Ein spektakuläres Beispiel orchestraler Musik dafür findet sich in der zum Dauerhit der Konzertsäle avancierten Ouvertüre „1812“ von Peter Tschaikowsky. Sie wurde 1882 mit großem Erfolg uraufgeführt und erwies sich in ihrer Rezeptionsgeschichte als eines der beliebtesten Werke des Komponisten, der es selbst aber ganz und gar nicht schätzte und sich darüber abfällig äußerte.
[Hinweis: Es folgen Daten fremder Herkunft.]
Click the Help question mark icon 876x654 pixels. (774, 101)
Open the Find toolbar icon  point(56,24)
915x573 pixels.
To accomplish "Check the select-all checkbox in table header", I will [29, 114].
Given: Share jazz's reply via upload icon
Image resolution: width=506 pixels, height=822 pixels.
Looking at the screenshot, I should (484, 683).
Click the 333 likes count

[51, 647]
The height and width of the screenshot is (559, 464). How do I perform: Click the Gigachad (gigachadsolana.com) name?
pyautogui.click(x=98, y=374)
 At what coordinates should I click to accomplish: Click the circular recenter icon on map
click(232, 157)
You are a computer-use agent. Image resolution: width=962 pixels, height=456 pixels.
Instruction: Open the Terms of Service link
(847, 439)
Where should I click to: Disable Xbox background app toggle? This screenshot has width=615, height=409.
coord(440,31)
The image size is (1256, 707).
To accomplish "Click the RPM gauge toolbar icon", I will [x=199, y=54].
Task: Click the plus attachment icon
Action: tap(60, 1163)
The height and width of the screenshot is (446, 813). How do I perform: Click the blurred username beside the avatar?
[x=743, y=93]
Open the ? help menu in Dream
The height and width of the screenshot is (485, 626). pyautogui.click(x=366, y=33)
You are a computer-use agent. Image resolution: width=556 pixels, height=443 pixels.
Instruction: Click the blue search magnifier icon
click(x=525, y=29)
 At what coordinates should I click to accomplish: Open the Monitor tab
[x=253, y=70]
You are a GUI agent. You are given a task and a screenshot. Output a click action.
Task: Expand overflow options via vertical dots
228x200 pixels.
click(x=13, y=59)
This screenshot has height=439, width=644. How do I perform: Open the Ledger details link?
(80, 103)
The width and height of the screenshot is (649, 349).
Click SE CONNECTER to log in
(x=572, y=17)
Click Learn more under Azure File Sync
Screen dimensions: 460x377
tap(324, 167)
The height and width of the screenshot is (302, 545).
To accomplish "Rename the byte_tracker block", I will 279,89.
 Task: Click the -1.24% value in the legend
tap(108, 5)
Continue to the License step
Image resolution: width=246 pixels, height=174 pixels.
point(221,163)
Das Stück beschreibt eindringlich die Invasion Russlands durch Napoleons Heere, die Ängste der betenden Bevölkerung, Schlachten sowie Triumph und Freudentaumel nach dem Sieg. Zur Kennzeichnung der Franzosen verwendet Tschaikowsky die Marseillaise, zu der der Russen die Zarenhymne. Beides übrigens Anachronismen: Napoleon hatte die Marseillaise als Nationalhymne abgeschafft, und die Zarenhymne von 1882 gab es 1812 noch nicht. Das spielt aber keine Rolle. Denn um den Sieg über Napoleon und dessen Flucht, die im übrigen ganz und gar nicht hastig verlief, darzustellen, verwendet Tschaikowsky beim dritten Schlachtbild ein Fragment der Franzosenhymne, um ihr eine absteigende Musiksequenz beizugesellen, die den Rückzug symbolisiert, eine Sequenz, die alsbald von einem von den Russen dominierten Schlachtgetümmel übertönt wird, um dann in einer langen – erstaunlich einfallslosen – sich ewig zu wiederholen scheinenden absteigenden Sequenz die Franzosen gleichsam zu „begraben“, ehe der abschließende Triumphmarsch einsetzt: Die Flucht Napoleons als Sieg des Zaren. Über die politisch-historische Bedeutung dieses Fluchtereignisses möge hier geschwiegen werden.